Candela Obscura makes vague efforts at exploring themes of social justice with plots involving corruption and police malfeasance, but they are hamstrung by the game’s explicit denial of intersectionality. Scarlet, for example, is outlawed despite being used by religious groups and recreationally for many centuries. It’s a clear parallel to America’s Prohibition movement and its parallel crackdown on cannabis use, but doesn’t acknowledge that both were driven historically in our world by anti-immigrant sentiment.

Given the Fairelands have just won another devastating war, issues related to immigration would be a natural addition to the book’s list of themes, but they’re not touched upon. There’s some concern about the enemy nation of Otherwhere acquiring the electrical weapon that ultimately won The Last Great War, Candela Obscura’s equivalent to World War I, but the game also doesn’t have any hooks related to espionage. The book mentions the danger of militarized law enforcement, but the agents who work for them are often portrayed as more like allies than enemies to players trying to solve mysteries.

Spirits with the heads of horse skulls plague a vaguely European party in a gaslight alley.

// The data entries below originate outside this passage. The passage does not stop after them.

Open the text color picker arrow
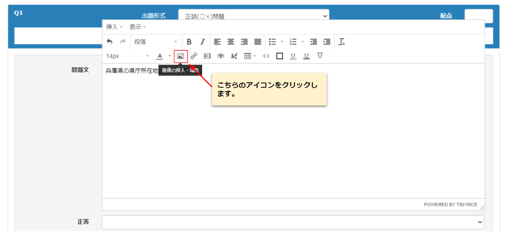511x238 pixels. pos(170,56)
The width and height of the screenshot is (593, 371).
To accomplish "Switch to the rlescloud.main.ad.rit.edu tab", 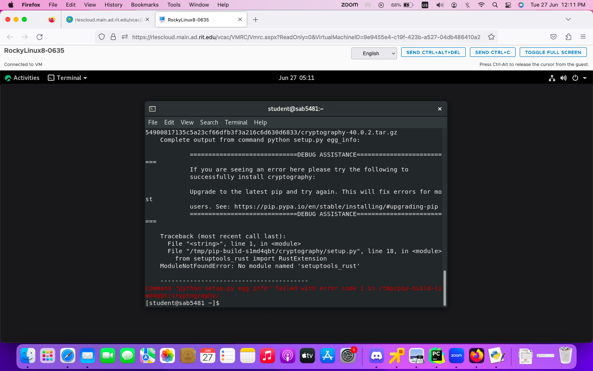I will [x=104, y=19].
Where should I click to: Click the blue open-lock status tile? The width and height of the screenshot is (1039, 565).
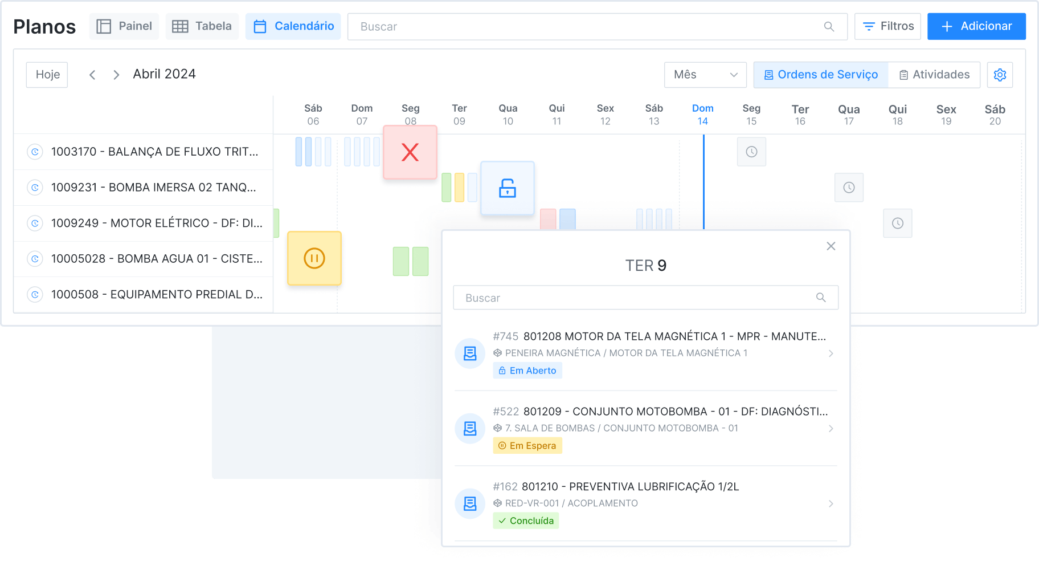[x=508, y=188]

Amelia Leonards/Darrington Press

Each of the book’s key locations offers a one-paragraph suggested assignment that could take players there, whether it’s trying to figure out why bodies are walking out of the cemetery or recovering medicine stolen from a warehouse. While some of them might bring in other organizations, there’s no real connecting plot or any answers given to where monsters come from or how most people have managed to avoid noticing them. They are fairly dull procedurals that have a few evocative visuals but don’t offer any big surprises.

Candela ObscuraIt is a solid book with a mix of watercolors and drawings to show the terrors in the city. Most intriguing are the notes from a Candela Obscura member who believes that they should be learning more about magic than locking it away. This would help to prevent another world war. It is similar to what motivated Warehouse 13, James MacPherson is a former agent who becomes a primary antagonist, portrayed by Roger Rees, the great Roger Rees.

The show was able to harness the power of engaging episodic stories based in real history, woven together with an interesting metaplot. Unfortunately, Candela Obscura doesn’t offer much in that regard. There are few details about the world, and no answers to the questions raised in the metaplot. Without those tools, it’s really up to the game master to flesh out a session into something engaging and scary rather than a bland supernatural procedural. That might make a great way for the Critical Role crew to show off their acting talents, but it doesn’t seem as useful for someone who just wants to run a game at home with their friends.

Candela Obscura Core Rulebook Review was conducted using an advance copy from Darrington Press. Vox Media is affiliated with other companies. Vox Media earns commissions from affiliate products, although this doesn’t influence the editorial content. Find out more about affiliate links. additional information about Polygon’s ethics policy here.